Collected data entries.
++++++++++
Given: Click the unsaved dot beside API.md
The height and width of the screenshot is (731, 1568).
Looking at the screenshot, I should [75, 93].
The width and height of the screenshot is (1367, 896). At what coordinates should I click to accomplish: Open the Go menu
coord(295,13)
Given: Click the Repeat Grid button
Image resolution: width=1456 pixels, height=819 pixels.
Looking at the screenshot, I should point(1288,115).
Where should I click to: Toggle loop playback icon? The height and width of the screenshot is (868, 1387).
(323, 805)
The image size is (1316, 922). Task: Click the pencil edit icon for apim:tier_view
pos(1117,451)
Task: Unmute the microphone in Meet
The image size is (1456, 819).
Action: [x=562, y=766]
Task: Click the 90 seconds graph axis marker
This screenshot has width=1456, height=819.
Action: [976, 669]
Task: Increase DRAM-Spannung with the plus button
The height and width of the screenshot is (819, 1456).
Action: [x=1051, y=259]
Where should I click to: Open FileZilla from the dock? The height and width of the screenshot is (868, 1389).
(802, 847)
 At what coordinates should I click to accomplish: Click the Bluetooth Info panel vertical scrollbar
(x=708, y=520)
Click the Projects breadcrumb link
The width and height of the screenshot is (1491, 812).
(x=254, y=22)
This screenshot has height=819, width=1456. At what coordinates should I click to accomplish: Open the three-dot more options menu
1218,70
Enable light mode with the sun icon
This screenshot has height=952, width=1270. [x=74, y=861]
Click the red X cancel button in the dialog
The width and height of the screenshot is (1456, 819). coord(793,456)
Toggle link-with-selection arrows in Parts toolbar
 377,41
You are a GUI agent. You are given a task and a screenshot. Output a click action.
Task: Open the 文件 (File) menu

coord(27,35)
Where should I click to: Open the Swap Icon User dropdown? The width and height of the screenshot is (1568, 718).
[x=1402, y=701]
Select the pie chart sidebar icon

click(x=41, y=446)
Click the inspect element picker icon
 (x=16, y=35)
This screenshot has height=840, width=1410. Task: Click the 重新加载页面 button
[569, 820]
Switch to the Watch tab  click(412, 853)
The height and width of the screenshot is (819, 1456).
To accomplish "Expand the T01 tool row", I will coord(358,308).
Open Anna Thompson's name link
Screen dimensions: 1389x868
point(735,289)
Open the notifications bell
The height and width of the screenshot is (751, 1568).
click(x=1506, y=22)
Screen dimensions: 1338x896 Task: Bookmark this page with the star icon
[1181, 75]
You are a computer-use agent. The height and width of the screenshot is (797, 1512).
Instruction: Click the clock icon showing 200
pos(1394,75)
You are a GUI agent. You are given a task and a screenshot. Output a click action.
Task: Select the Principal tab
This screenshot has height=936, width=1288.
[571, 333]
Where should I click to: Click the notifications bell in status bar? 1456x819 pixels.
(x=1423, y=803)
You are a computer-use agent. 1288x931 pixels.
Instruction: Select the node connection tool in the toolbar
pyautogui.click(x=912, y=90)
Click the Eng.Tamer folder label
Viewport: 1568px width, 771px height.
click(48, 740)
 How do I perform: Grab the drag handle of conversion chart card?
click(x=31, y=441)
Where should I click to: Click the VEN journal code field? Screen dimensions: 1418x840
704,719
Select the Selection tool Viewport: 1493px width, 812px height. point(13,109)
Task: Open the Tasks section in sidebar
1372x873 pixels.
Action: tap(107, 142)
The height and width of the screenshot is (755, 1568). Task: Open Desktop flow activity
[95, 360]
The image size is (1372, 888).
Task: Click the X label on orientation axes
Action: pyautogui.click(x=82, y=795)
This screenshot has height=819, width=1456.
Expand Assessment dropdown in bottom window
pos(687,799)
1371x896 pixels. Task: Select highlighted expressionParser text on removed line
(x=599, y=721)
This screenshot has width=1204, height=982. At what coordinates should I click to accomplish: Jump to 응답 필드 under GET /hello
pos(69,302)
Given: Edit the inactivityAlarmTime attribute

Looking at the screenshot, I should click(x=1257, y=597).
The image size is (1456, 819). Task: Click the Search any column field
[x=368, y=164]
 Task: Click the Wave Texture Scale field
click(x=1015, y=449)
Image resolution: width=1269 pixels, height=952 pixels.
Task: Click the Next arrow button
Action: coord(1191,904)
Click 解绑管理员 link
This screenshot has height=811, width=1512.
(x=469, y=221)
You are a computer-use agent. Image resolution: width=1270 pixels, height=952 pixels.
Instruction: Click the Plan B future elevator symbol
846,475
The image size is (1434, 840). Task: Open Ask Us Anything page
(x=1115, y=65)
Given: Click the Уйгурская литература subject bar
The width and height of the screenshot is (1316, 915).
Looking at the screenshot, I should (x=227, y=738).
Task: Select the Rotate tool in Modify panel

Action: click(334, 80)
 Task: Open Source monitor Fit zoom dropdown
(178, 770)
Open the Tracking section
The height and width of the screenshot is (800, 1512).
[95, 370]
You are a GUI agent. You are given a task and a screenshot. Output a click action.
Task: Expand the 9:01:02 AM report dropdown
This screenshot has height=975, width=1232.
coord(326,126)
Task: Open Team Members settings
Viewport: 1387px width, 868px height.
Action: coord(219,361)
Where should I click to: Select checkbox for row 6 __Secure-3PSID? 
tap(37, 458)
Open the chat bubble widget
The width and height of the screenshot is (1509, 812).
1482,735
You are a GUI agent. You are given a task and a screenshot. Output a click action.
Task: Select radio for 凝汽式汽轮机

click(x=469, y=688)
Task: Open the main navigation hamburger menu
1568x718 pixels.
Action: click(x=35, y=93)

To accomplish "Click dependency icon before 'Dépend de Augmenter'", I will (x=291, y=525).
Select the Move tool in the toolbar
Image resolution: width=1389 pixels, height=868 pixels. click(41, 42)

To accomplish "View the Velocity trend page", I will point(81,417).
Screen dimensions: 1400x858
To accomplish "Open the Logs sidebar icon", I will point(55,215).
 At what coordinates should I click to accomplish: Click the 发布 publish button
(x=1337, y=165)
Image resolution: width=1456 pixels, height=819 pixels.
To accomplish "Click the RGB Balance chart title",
++++++++++
Work task. Exactly as they appear above, transcribe the records in full.

Response to this exercise.
Given: Click the unsaved dot beside API.md
The height and width of the screenshot is (731, 1568).
Looking at the screenshot, I should [75, 93].
The width and height of the screenshot is (1367, 896). At what coordinates should I click to accomplish: Open the Go menu
coord(295,13)
Given: Click the Repeat Grid button
Image resolution: width=1456 pixels, height=819 pixels.
Looking at the screenshot, I should point(1288,115).
Where should I click to: Toggle loop playback icon? The height and width of the screenshot is (868, 1387).
(323, 805)
The image size is (1316, 922). Task: Click the pencil edit icon for apim:tier_view
pos(1117,451)
Task: Unmute the microphone in Meet
The image size is (1456, 819).
Action: [x=562, y=766]
Task: Click the 90 seconds graph axis marker
This screenshot has width=1456, height=819.
Action: [976, 669]
Task: Increase DRAM-Spannung with the plus button
The height and width of the screenshot is (819, 1456).
Action: [x=1051, y=259]
Where should I click to: Open FileZilla from the dock? The height and width of the screenshot is (868, 1389).
(802, 847)
 At what coordinates should I click to accomplish: Click the Bluetooth Info panel vertical scrollbar
(x=708, y=520)
Click the Projects breadcrumb link
The width and height of the screenshot is (1491, 812).
(x=254, y=22)
This screenshot has height=819, width=1456. At what coordinates should I click to accomplish: Open the three-dot more options menu
1218,70
Enable light mode with the sun icon
This screenshot has height=952, width=1270. [x=74, y=861]
Click the red X cancel button in the dialog
The width and height of the screenshot is (1456, 819). coord(793,456)
Toggle link-with-selection arrows in Parts toolbar
 377,41
You are a GUI agent. You are given a task and a screenshot. Output a click action.
Task: Open the 文件 (File) menu

coord(27,35)
Where should I click to: Open the Swap Icon User dropdown? The width and height of the screenshot is (1568, 718).
[x=1402, y=701]
Select the pie chart sidebar icon

click(x=41, y=446)
Click the inspect element picker icon
 (x=16, y=35)
This screenshot has height=840, width=1410. Task: Click the 重新加载页面 button
[569, 820]
Switch to the Watch tab  click(412, 853)
The height and width of the screenshot is (819, 1456).
To accomplish "Expand the T01 tool row", I will coord(358,308).
Open Anna Thompson's name link
Screen dimensions: 1389x868
point(735,289)
Open the notifications bell
The height and width of the screenshot is (751, 1568).
click(x=1506, y=22)
Screen dimensions: 1338x896 Task: Bookmark this page with the star icon
[1181, 75]
You are a computer-use agent. The height and width of the screenshot is (797, 1512).
Instruction: Click the clock icon showing 200
pos(1394,75)
You are a GUI agent. You are given a task and a screenshot. Output a click action.
Task: Select the Principal tab
This screenshot has height=936, width=1288.
[571, 333]
Where should I click to: Click the notifications bell in status bar? 1456x819 pixels.
(x=1423, y=803)
You are a computer-use agent. 1288x931 pixels.
Instruction: Select the node connection tool in the toolbar
pyautogui.click(x=912, y=90)
Click the Eng.Tamer folder label
Viewport: 1568px width, 771px height.
click(48, 740)
 How do I perform: Grab the drag handle of conversion chart card?
click(x=31, y=441)
Where should I click to: Click the VEN journal code field? Screen dimensions: 1418x840
704,719
Select the Selection tool Viewport: 1493px width, 812px height. point(13,109)
Task: Open the Tasks section in sidebar
1372x873 pixels.
Action: tap(107, 142)
The height and width of the screenshot is (755, 1568). Task: Open Desktop flow activity
[95, 360]
The image size is (1372, 888).
Task: Click the X label on orientation axes
Action: pyautogui.click(x=82, y=795)
This screenshot has height=819, width=1456.
Expand Assessment dropdown in bottom window
pos(687,799)
1371x896 pixels. Task: Select highlighted expressionParser text on removed line
(x=599, y=721)
This screenshot has width=1204, height=982. At what coordinates should I click to accomplish: Jump to 응답 필드 under GET /hello
pos(69,302)
Given: Edit the inactivityAlarmTime attribute

Looking at the screenshot, I should click(x=1257, y=597).
The image size is (1456, 819). Task: Click the Search any column field
[x=368, y=164]
 Task: Click the Wave Texture Scale field
click(x=1015, y=449)
Image resolution: width=1269 pixels, height=952 pixels.
Task: Click the Next arrow button
Action: coord(1191,904)
Click 解绑管理员 link
This screenshot has height=811, width=1512.
(x=469, y=221)
You are a computer-use agent. Image resolution: width=1270 pixels, height=952 pixels.
Instruction: Click the Plan B future elevator symbol
846,475
The image size is (1434, 840). Task: Open Ask Us Anything page
(x=1115, y=65)
Given: Click the Уйгурская литература subject bar
The width and height of the screenshot is (1316, 915).
Looking at the screenshot, I should (x=227, y=738).
Task: Select the Rotate tool in Modify panel

Action: click(334, 80)
 Task: Open Source monitor Fit zoom dropdown
(178, 770)
Open the Tracking section
The height and width of the screenshot is (800, 1512).
[95, 370]
You are a GUI agent. You are given a task and a screenshot. Output a click action.
Task: Expand the 9:01:02 AM report dropdown
This screenshot has height=975, width=1232.
coord(326,126)
Task: Open Team Members settings
Viewport: 1387px width, 868px height.
Action: coord(219,361)
Where should I click to: Select checkbox for row 6 __Secure-3PSID? 
tap(37, 458)
Open the chat bubble widget
The width and height of the screenshot is (1509, 812).
1482,735
You are a GUI agent. You are given a task and a screenshot. Output a click action.
Task: Select radio for 凝汽式汽轮机

click(x=469, y=688)
Task: Open the main navigation hamburger menu
1568x718 pixels.
Action: click(x=35, y=93)

To accomplish "Click dependency icon before 'Dépend de Augmenter'", I will (x=291, y=525).
Select the Move tool in the toolbar
Image resolution: width=1389 pixels, height=868 pixels. click(41, 42)

To accomplish "View the Velocity trend page", I will point(81,417).
Screen dimensions: 1400x858
To accomplish "Open the Logs sidebar icon", I will point(55,215).
 At what coordinates should I click to accomplish: Click the 发布 publish button
(x=1337, y=165)
Image resolution: width=1456 pixels, height=819 pixels.
To accomplish "Click the RGB Balance chart title",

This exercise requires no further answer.